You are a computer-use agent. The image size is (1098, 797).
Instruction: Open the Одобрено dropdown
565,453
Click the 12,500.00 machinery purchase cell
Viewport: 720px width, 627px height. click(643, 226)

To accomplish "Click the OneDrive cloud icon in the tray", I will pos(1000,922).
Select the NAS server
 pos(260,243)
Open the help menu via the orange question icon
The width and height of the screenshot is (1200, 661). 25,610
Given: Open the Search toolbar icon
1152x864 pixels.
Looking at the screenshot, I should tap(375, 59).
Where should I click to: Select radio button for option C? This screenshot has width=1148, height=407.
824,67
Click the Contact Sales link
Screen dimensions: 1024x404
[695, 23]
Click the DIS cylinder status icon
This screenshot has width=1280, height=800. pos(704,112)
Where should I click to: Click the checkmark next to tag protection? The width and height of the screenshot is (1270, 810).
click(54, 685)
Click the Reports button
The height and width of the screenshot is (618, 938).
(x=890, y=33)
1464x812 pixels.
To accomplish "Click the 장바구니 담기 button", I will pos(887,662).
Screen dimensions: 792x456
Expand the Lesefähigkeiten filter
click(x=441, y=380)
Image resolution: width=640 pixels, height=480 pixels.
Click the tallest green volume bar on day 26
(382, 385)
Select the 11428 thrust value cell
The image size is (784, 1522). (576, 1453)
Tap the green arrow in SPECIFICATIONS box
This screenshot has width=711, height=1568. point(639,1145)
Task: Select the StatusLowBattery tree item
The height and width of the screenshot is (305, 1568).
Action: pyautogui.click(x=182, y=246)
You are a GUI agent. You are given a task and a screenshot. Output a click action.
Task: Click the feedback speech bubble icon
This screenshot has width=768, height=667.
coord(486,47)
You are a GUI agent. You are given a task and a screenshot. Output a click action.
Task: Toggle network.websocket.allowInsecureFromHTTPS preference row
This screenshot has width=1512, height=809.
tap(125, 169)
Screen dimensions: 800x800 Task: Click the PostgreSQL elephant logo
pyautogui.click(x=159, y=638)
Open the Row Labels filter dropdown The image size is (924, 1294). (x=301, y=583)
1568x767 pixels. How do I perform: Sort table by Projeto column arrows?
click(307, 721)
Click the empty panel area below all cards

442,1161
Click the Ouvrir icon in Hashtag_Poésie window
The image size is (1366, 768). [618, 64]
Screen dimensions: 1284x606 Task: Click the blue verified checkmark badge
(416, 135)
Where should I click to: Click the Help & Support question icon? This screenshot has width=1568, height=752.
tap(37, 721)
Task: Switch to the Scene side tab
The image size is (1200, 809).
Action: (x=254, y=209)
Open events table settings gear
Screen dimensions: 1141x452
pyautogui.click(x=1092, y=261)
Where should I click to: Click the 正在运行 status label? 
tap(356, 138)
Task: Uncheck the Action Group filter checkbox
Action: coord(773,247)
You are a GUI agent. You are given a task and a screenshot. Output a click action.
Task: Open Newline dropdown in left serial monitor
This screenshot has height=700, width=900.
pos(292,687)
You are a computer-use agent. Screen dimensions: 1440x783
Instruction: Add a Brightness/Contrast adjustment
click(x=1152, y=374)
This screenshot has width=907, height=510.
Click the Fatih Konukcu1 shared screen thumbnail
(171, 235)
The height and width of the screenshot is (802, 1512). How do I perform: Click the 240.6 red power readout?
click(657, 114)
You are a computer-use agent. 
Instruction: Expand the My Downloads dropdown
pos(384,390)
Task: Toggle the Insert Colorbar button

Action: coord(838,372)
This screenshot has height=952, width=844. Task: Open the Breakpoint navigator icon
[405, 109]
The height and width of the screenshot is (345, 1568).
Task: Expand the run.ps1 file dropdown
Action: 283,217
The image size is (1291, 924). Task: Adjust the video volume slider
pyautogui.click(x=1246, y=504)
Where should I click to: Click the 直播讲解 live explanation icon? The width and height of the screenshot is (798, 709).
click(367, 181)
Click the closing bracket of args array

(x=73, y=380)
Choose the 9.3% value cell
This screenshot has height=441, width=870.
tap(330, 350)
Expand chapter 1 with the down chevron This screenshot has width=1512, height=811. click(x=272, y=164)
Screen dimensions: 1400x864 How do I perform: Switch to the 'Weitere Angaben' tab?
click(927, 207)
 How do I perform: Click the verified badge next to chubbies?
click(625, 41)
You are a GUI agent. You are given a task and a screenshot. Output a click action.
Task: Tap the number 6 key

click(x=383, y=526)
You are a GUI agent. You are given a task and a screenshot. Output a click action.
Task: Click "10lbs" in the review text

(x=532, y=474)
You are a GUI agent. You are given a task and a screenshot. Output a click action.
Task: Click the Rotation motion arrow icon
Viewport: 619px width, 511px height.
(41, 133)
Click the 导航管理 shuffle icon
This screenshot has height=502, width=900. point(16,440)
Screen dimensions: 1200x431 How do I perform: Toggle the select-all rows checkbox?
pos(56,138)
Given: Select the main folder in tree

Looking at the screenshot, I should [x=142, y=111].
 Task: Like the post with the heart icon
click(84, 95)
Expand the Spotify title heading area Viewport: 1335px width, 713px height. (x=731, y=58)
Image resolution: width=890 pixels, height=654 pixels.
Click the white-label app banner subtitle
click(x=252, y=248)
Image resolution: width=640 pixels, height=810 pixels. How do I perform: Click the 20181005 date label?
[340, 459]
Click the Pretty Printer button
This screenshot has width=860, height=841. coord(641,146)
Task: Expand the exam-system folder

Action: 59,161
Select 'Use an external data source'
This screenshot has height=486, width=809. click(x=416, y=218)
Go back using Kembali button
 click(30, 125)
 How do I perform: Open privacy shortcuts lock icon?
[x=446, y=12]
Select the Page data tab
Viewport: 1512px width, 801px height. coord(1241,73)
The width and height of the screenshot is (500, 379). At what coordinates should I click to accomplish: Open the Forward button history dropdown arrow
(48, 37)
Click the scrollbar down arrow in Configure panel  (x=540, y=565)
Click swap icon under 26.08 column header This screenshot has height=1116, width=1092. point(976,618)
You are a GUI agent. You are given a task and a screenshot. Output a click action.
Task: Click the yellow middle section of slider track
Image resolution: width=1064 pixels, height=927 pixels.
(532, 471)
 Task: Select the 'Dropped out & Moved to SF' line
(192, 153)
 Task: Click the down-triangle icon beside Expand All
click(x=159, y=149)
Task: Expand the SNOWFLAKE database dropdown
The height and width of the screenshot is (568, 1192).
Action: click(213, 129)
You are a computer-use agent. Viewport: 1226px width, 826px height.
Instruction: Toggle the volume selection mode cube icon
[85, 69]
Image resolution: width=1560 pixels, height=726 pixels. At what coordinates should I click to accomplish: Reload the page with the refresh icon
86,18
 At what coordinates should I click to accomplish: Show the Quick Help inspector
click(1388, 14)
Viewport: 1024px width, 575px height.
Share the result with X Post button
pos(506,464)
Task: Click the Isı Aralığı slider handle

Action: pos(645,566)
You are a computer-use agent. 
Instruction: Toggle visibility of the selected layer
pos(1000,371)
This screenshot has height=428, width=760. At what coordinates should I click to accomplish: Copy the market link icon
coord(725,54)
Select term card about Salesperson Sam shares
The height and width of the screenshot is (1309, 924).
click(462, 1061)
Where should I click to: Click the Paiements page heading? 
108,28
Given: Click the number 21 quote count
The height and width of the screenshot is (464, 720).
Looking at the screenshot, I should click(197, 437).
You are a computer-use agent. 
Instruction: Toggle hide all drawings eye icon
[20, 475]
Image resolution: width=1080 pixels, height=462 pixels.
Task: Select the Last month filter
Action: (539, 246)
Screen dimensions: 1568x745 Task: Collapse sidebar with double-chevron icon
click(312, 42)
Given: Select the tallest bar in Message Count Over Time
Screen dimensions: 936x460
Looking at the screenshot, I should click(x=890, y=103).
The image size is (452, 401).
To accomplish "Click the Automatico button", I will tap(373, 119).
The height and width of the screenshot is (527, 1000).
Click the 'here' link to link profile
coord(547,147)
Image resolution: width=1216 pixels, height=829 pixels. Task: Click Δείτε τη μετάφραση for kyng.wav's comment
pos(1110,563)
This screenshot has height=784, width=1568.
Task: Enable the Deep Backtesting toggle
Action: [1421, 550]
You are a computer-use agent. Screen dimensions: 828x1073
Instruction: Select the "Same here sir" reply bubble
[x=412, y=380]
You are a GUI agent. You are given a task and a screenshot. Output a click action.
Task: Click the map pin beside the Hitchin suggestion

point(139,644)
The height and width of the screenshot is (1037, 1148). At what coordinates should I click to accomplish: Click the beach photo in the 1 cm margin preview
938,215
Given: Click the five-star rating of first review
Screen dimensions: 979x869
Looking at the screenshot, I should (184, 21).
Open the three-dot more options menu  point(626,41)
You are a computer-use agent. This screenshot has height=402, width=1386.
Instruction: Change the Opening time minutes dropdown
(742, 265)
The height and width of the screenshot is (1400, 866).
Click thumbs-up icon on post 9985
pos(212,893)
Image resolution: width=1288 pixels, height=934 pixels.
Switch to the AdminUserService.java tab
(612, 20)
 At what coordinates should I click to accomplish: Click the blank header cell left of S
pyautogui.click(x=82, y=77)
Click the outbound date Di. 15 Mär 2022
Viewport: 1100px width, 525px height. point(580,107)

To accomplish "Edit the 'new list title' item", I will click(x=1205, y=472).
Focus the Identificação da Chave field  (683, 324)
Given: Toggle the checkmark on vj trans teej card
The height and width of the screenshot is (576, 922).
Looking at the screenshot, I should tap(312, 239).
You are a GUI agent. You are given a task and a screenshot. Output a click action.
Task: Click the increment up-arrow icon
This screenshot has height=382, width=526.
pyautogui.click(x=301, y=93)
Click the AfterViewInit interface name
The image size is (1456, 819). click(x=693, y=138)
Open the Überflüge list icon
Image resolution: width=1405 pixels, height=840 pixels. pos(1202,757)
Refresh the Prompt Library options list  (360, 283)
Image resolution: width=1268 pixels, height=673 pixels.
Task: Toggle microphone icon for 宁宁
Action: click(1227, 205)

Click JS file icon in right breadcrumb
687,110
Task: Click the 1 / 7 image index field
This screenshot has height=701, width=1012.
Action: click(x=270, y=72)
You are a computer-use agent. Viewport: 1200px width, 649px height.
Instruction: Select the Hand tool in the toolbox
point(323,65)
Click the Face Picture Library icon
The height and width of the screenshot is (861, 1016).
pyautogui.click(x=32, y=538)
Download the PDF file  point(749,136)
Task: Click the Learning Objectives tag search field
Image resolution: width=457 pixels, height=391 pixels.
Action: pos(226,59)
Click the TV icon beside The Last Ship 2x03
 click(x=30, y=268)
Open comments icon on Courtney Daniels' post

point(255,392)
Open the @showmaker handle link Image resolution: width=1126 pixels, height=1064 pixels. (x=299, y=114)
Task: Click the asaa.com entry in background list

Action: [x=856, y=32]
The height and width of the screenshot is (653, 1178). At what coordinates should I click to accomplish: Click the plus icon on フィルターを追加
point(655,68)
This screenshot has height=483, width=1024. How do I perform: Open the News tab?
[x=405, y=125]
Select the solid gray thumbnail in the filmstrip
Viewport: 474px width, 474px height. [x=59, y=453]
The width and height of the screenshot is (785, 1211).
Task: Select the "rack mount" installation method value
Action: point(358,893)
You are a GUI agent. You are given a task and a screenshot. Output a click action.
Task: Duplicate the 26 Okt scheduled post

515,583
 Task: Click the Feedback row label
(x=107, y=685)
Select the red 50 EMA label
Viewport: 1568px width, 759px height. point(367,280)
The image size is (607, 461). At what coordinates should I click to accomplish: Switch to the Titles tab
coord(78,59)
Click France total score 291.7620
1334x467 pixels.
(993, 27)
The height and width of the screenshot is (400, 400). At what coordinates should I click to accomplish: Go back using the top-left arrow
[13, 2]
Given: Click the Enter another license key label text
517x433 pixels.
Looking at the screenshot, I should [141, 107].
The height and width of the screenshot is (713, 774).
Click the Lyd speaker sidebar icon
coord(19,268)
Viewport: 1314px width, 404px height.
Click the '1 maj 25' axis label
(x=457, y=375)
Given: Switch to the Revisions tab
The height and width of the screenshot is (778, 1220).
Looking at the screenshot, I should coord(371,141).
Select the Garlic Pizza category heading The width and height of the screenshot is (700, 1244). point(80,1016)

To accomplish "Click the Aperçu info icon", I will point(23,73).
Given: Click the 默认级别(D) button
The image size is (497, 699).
══════
WORK TO BE COMPLETED:
Check each line of the entries for the string "item". Copy the lines that have it.

YOUR RESPONSE:
Task: Select the StatusLowBattery tree item
To accomplish "Edit the 'new list title' item", I will click(x=1205, y=472).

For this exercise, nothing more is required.